The JS v. Bethlehem case, 807 A.2d 803 (Pa. 2002) was cited by @florida26 to support the claim that OU acted legally. The case doesn’t really apply to the OU for a variety of reasons. However, it illustrates that how someone feels does not determine whether something meets the legal definition of threat.
JS was a 13 year old who created a website which attacked the principal and some teachers, especially his math teacher. It said some truly horrific things about the teacher. It included a drawing of the teacher decapitated. It listed a number of “reasons” she should die. It asked other students to donate $20 so he could hire a hit man. However, it did NOT include any mechanism by which anyone could donate any money and the owner of the site was anonymous. However, it was evident that the creator of the site was a student in the school who was in an algebra class taught by this teacher. Other kids posted comments about the teacher.It was evident that most of the kids treated it as a joke.
When the teacher became aware of the site, she became very upset and felt threatened. She sought counseling and eventually took a leave of absence.
While expressing great sympathy with the teacher, the Supreme Court of Pennsylvania held that this conduct did not constitute a threat to the teacher as the term is used in deciding whether something is a “threat” for purposes of allowing restrictions on free speech.
Now, in reaching that decision, the Supreme Court of Pennsylvania did NOT say what JS had done was “okay.” It only said that what he said on the website did not meet the legal test for a threat sufficient to restrict someone’s First Amendment rights. That is the point that @Hunt is making here. He’s NOT saying that what these young men said is okay. He is saying that it does not meet the legal definition of threat. How the teacher depicted on the site felt was not relevant–even though the teacher said she felt threatened AND she became so anxious about the situation that she felt unable to teach.
The Court did go on to say that the school had a right to expel the student because of the disruption the site caused. However, in doing so, it notes that a public school district has greater rights to restrict speech. This is one in a line of cases that have held that k.12 students’ free speech rights can be limited more than those of adults. These cases do not apply to colleges and universities. Some of you may think they should, but they don’t.
As I have said before, I disagree with Hunt as to whether marching through campus singing the song would create a hostile environment. I think it’s a close question, though, and it would depend upon the particular facts. Repeatedly singing the song would IMO create a hostile environment. However, there can be no hostile environment when there was no African-American student there who heard the song.

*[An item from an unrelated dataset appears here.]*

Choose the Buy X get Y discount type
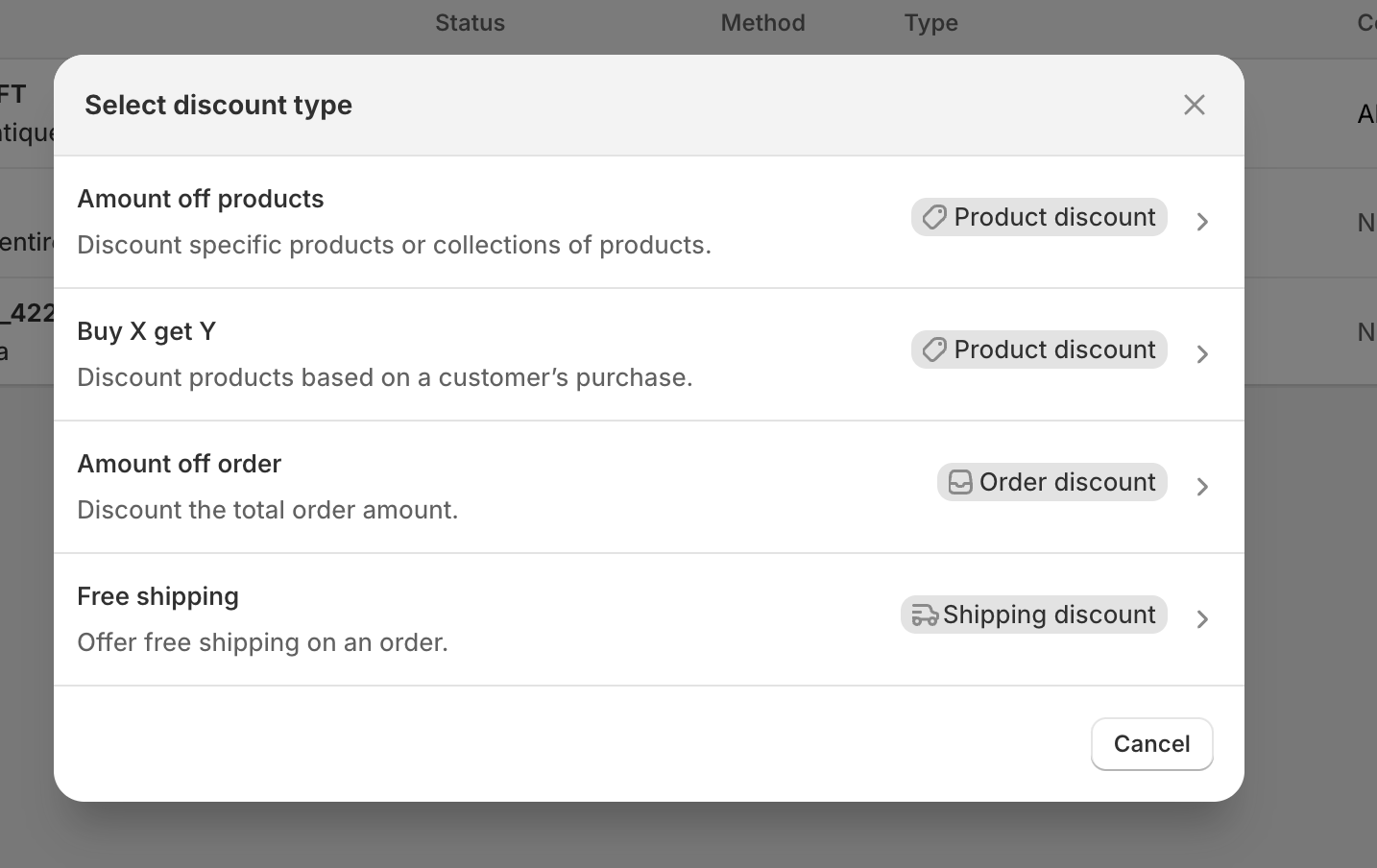The width and height of the screenshot is (1377, 868). click(x=147, y=331)
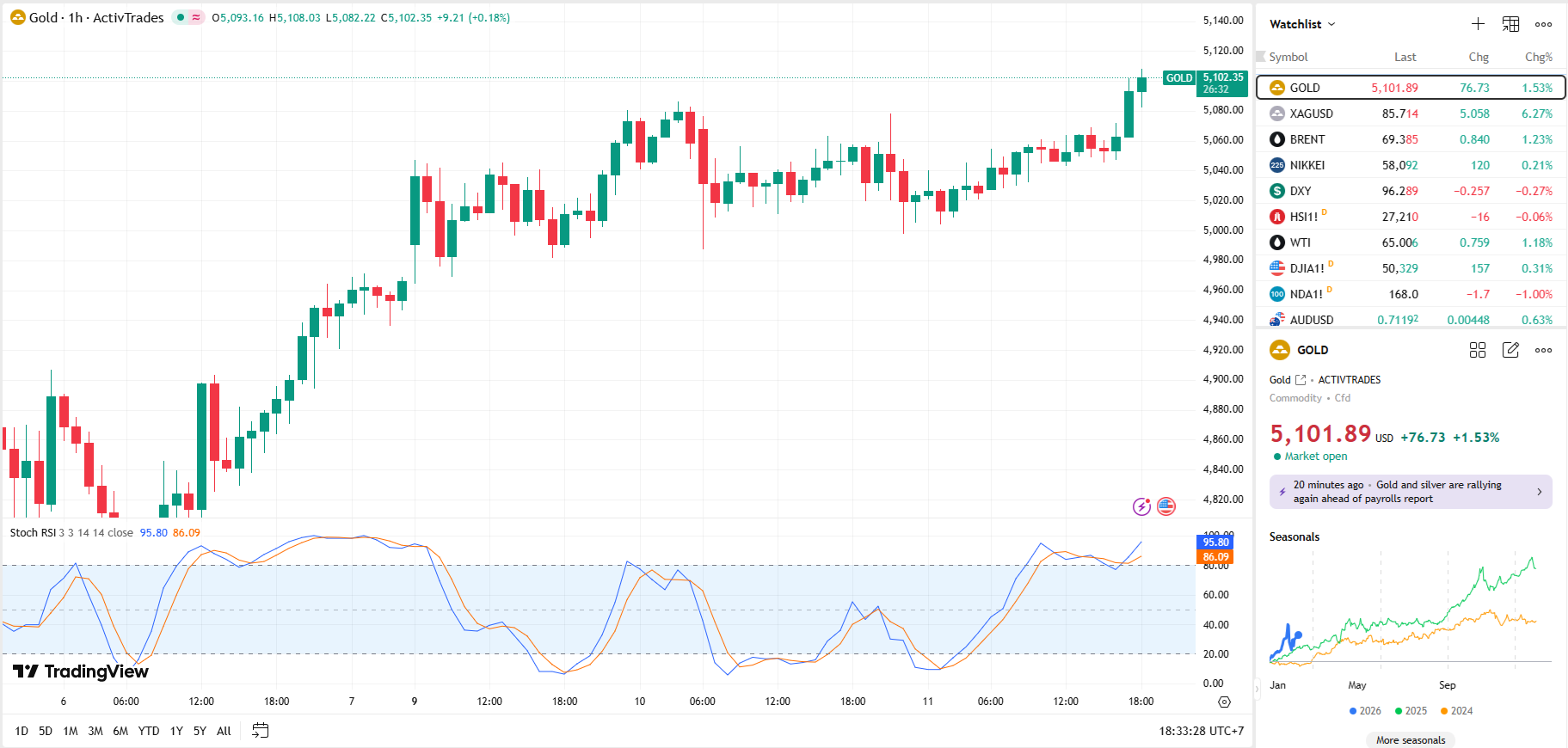Viewport: 1568px width, 748px height.
Task: Open the 18:33:28 UTC+7 timezone menu
Action: pyautogui.click(x=1201, y=731)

Draw an analogy to females working on a Wall Street trading floor. If a bunch of guys who work on the same floor get together for drinks and one says “I’d like to ___ that b__” and the others all agree and join in on commenting on her body parts, they are IMO poor excuses for human beings. But they haven’t created a hostile work environment. If they say the same things on the trading floor and she can overhear them, that would be evidence of a hostile work environment. However a one time event might not be enough. If it happens repeatedly, it probably would.